Action item — Go through the records below from the first line and print each one exactly, stopping after the line that contains "Surveys & Reports (72, 1639)". Do not print pictures or anything past that line.

Collected data —
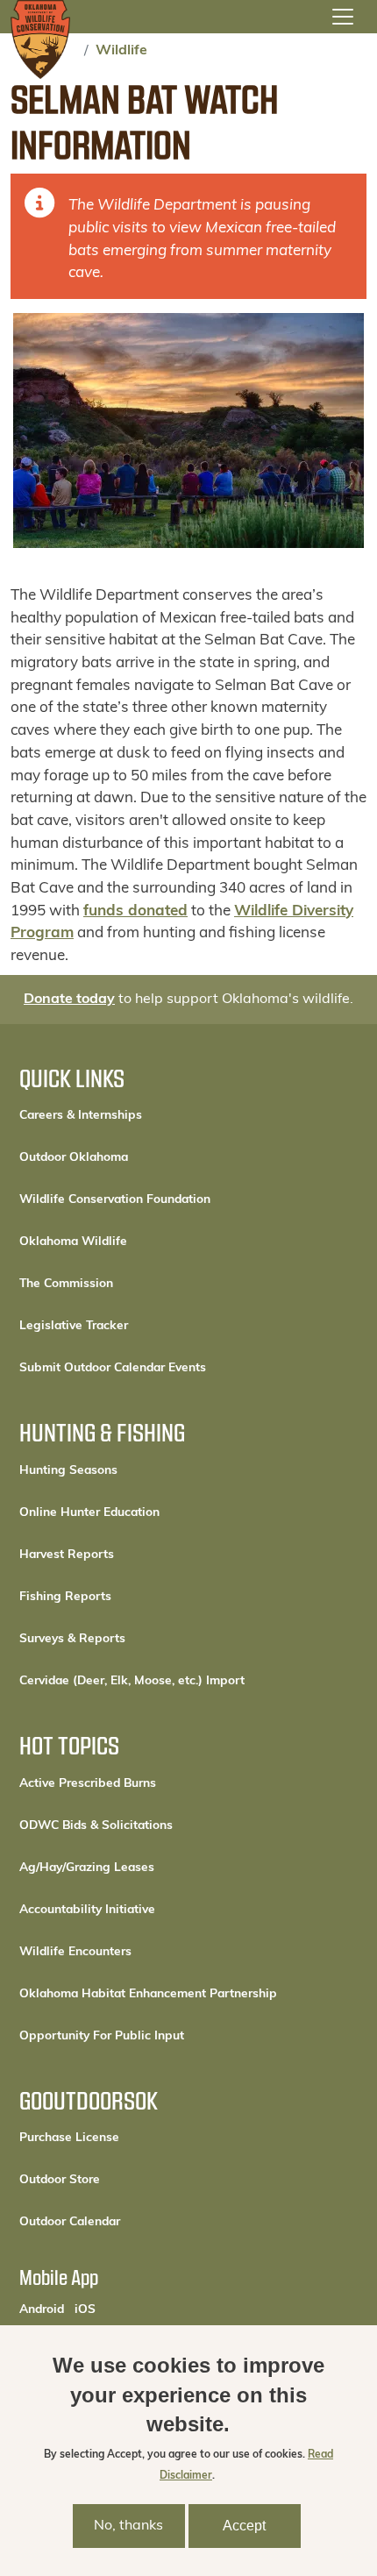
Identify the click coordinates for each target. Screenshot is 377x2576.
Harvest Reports (66, 1555)
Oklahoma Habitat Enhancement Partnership (148, 1994)
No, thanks (128, 2526)
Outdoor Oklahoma (73, 1157)
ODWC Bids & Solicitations (96, 1826)
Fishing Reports (65, 1597)
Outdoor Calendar (128, 2222)
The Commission (66, 1284)
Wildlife (121, 51)
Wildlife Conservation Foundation (114, 1200)
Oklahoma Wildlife (73, 1242)
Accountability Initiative (87, 1910)
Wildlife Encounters (75, 1952)
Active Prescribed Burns (87, 1784)
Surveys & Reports (72, 1639)
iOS (85, 2309)
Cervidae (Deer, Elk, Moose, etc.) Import (132, 1681)
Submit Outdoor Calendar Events (112, 1368)
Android (41, 2309)
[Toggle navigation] (342, 16)
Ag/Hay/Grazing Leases (86, 1868)
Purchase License (128, 2137)
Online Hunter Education (89, 1513)
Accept (244, 2525)
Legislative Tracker (73, 1326)
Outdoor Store (118, 2180)
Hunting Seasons (68, 1471)
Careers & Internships (80, 1115)
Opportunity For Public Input (101, 2036)
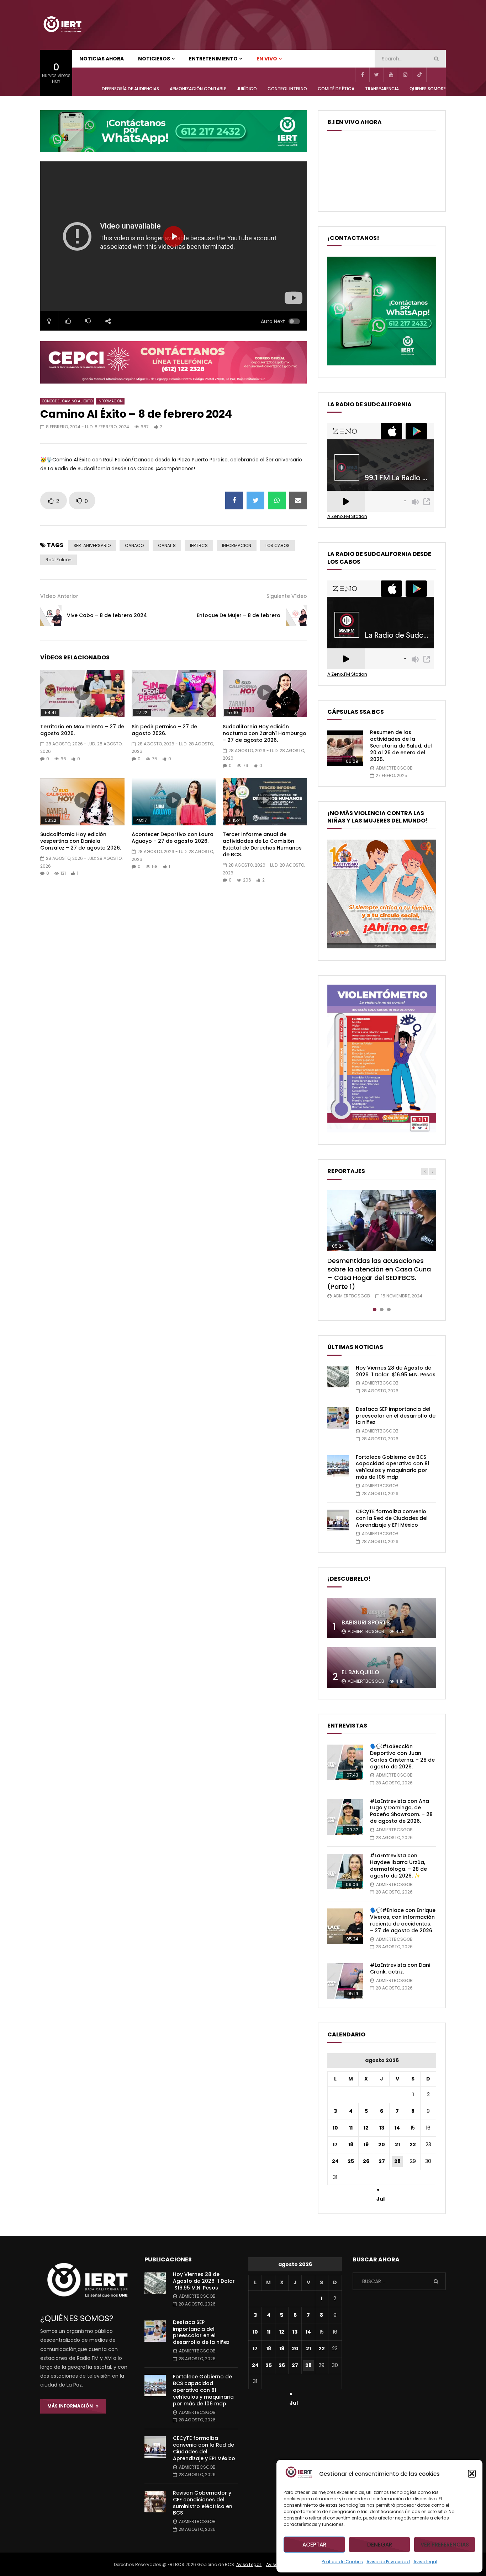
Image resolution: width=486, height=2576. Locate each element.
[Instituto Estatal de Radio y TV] (62, 24)
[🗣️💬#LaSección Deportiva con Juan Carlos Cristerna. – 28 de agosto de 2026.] (345, 1762)
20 (381, 2144)
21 (397, 2144)
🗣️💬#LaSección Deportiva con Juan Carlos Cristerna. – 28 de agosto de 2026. (402, 1756)
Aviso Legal (249, 2564)
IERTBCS (199, 545)
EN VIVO (267, 58)
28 (397, 2161)
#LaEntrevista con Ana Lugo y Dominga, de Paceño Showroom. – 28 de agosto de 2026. (401, 1811)
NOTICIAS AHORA (101, 58)
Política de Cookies (342, 2562)
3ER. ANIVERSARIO (92, 545)
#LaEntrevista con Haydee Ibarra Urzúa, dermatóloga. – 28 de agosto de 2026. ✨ (398, 1865)
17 (335, 2144)
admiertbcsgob (394, 768)
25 (351, 2161)
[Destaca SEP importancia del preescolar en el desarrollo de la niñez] (338, 1418)
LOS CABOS (277, 545)
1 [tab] (374, 1309)
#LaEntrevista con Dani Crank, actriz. (400, 1968)
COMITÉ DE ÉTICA (336, 89)
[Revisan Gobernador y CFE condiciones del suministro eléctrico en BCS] (155, 2501)
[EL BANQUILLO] (381, 1667)
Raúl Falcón (59, 560)
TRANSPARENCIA (382, 89)
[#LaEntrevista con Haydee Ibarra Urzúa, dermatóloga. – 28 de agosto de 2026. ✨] (345, 1871)
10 (335, 2127)
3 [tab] (389, 1309)
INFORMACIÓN (110, 401)
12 (366, 2127)
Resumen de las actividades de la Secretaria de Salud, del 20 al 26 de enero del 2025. (401, 746)
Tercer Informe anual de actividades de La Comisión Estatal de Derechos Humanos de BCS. (262, 844)
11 (351, 2127)
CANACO (134, 545)
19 (366, 2144)
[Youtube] (391, 75)
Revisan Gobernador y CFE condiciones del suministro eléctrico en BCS (202, 2503)
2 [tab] (382, 1309)
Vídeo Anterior (59, 596)
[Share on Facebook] (234, 500)
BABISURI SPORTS (366, 1622)
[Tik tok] (419, 75)
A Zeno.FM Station (347, 516)
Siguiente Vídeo (286, 596)
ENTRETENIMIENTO (213, 58)
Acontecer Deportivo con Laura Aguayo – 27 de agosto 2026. (172, 838)
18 (350, 2144)
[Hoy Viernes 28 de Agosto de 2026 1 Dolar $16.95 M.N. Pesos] (338, 1376)
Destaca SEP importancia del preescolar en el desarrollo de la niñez (395, 1415)
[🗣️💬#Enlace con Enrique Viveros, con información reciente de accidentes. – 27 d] (345, 1926)
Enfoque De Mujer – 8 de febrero (238, 615)
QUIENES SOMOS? (428, 89)
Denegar (379, 2544)
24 (335, 2161)
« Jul (380, 2191)
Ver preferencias (445, 2544)
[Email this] (298, 500)
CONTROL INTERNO (287, 89)
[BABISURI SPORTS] (381, 1618)
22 (413, 2144)
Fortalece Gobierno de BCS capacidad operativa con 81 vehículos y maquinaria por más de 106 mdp (392, 1467)
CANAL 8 (167, 545)
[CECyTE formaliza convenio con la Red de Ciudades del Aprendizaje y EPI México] (338, 1520)
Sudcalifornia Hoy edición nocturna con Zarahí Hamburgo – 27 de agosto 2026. (264, 733)
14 (397, 2127)
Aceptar (314, 2544)
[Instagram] (405, 75)
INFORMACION (236, 545)
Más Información (71, 2406)
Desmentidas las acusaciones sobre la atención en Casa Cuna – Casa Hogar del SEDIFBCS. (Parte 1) (379, 1273)
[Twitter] (376, 75)
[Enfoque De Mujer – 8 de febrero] (296, 615)
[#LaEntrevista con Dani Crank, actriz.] (345, 1981)
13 (381, 2127)
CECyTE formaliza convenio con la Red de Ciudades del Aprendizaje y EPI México (392, 1518)
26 (366, 2161)
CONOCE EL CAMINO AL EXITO (67, 401)
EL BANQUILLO (360, 1672)
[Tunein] (433, 75)
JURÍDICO (247, 89)
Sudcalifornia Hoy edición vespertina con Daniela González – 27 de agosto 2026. (80, 841)
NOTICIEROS (154, 58)
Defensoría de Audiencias (130, 89)
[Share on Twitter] (255, 500)
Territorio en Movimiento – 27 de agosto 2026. (82, 730)
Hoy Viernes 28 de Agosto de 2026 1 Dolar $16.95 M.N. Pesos (395, 1371)
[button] (471, 2473)
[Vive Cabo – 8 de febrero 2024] (51, 615)
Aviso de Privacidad (388, 2562)
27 (382, 2161)
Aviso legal (425, 2562)
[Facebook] (362, 75)
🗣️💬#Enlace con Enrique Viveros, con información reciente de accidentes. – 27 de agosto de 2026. (402, 1920)
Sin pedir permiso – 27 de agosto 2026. (164, 730)
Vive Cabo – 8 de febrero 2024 (107, 615)
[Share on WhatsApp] (277, 500)
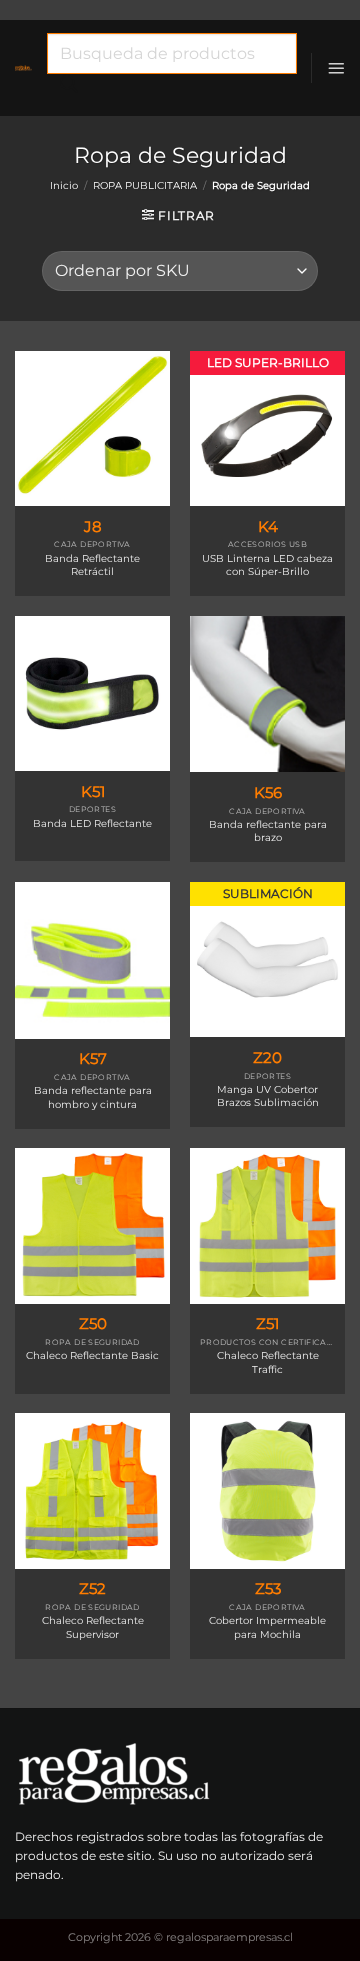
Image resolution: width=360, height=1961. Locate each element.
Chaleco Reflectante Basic (92, 1355)
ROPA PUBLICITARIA (145, 185)
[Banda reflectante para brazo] (267, 694)
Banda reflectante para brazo (268, 831)
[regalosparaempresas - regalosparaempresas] (23, 68)
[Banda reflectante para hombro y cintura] (92, 960)
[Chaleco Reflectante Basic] (92, 1225)
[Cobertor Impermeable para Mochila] (267, 1490)
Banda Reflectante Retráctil (92, 565)
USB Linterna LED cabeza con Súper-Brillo (267, 565)
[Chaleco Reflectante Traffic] (267, 1225)
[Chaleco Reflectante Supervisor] (92, 1490)
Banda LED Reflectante (92, 823)
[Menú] (336, 68)
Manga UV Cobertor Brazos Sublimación (268, 1096)
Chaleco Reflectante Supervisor (93, 1627)
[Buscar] (69, 88)
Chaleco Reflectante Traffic (268, 1362)
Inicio (64, 185)
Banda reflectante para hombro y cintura (93, 1097)
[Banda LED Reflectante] (92, 693)
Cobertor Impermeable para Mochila (267, 1627)
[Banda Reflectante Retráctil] (92, 428)
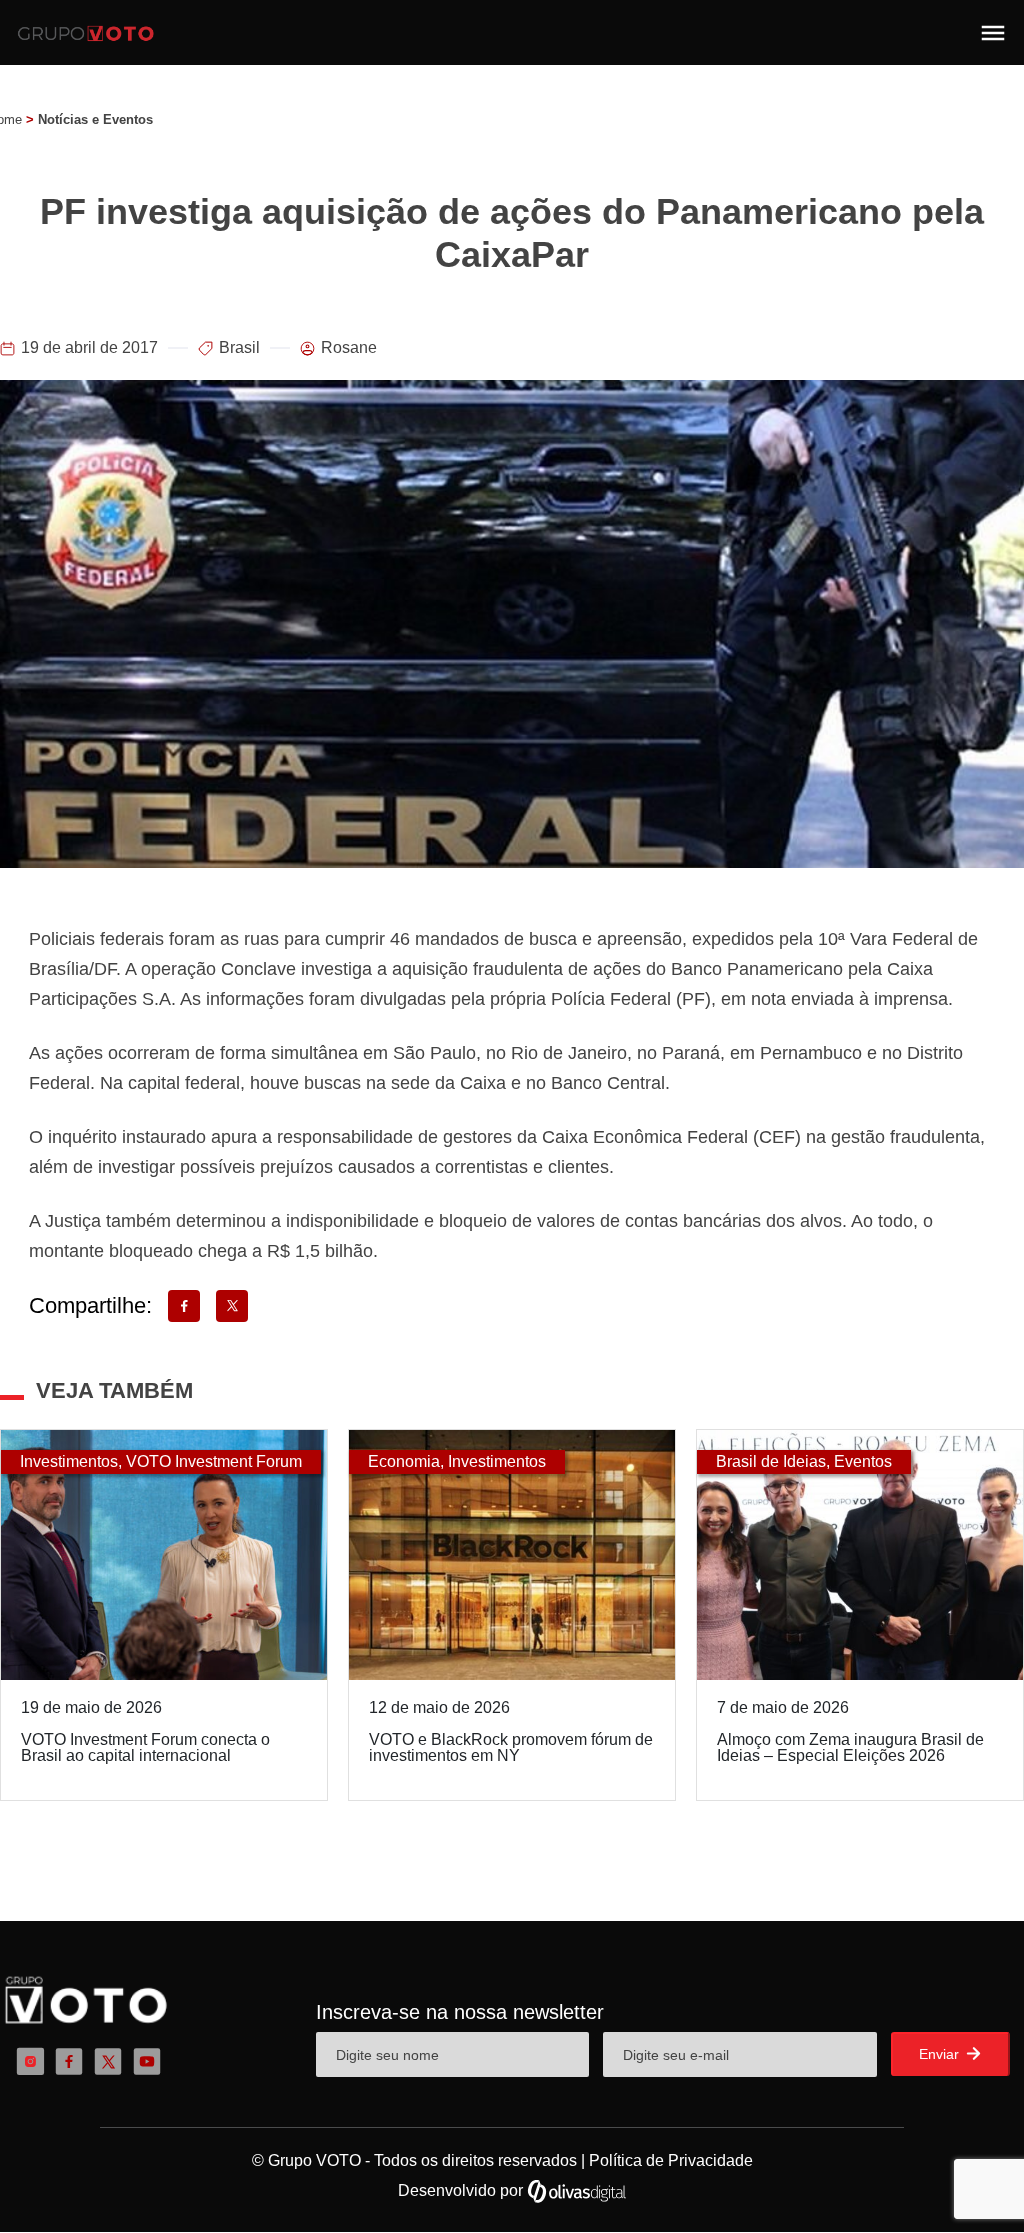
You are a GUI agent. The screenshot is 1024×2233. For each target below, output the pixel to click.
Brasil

Finished exercise —
Identify the click coordinates for each target. Screenshot is 377x2576.
Harvest Reports (66, 1555)
Oklahoma Habitat Enhancement Partnership (148, 1994)
No, thanks (128, 2526)
Outdoor Oklahoma (73, 1157)
ODWC Bids & Solicitations (96, 1826)
Fishing Reports (65, 1597)
Outdoor Calendar (128, 2222)
The Commission (66, 1284)
Wildlife (121, 51)
Wildlife Conservation Foundation (114, 1200)
Oklahoma Wildlife (73, 1242)
Accountability Initiative (87, 1910)
Wildlife Encounters (75, 1952)
Active Prescribed Burns (87, 1784)
Surveys & Reports (72, 1639)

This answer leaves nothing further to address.